◆ Problem requirements: Only one stretch of lines is wanted: the line with "You are a computer-use" through the final line of the material. Restate it word for word, minus pictures.

---

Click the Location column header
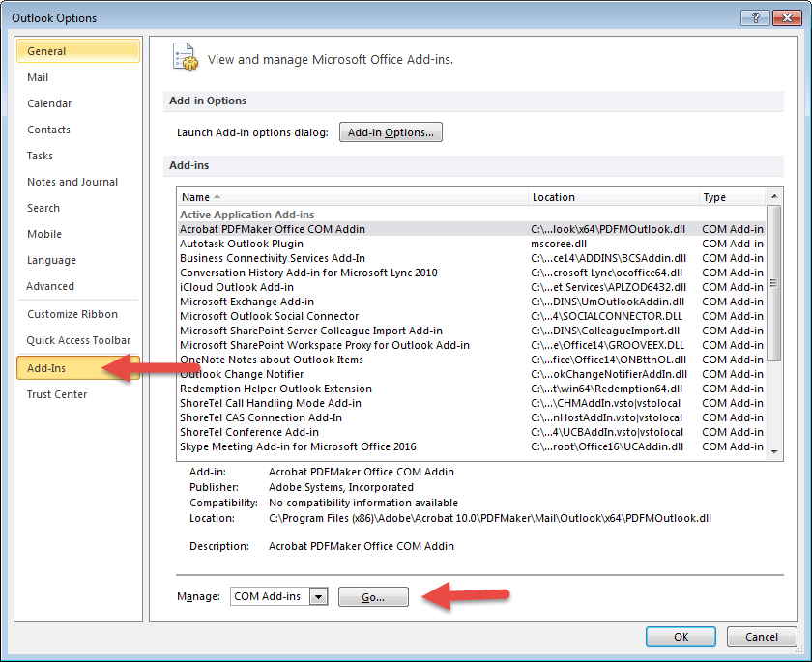This screenshot has height=662, width=812. 613,197
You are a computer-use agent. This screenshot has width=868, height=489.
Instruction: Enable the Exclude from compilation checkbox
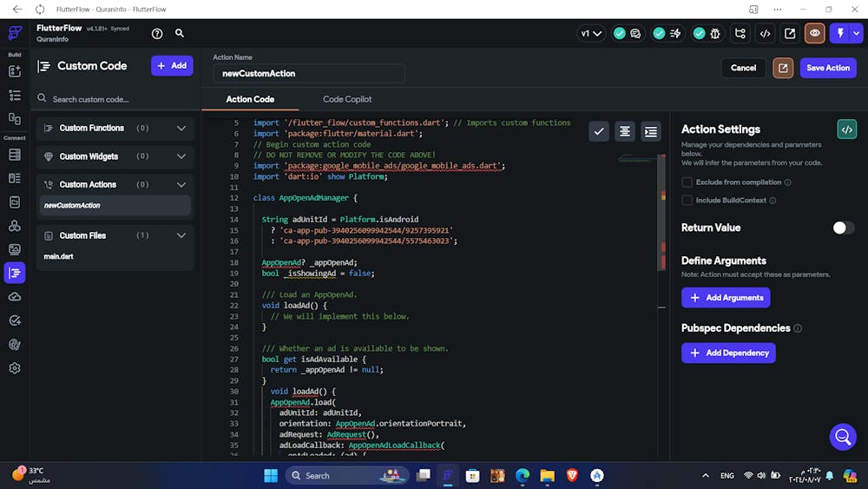pos(687,182)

---

◆ Final answer:
You are a computer-use agent. This screenshot has width=868, height=489.
Instruction: Enable the Exclude from compilation checkbox
pos(687,182)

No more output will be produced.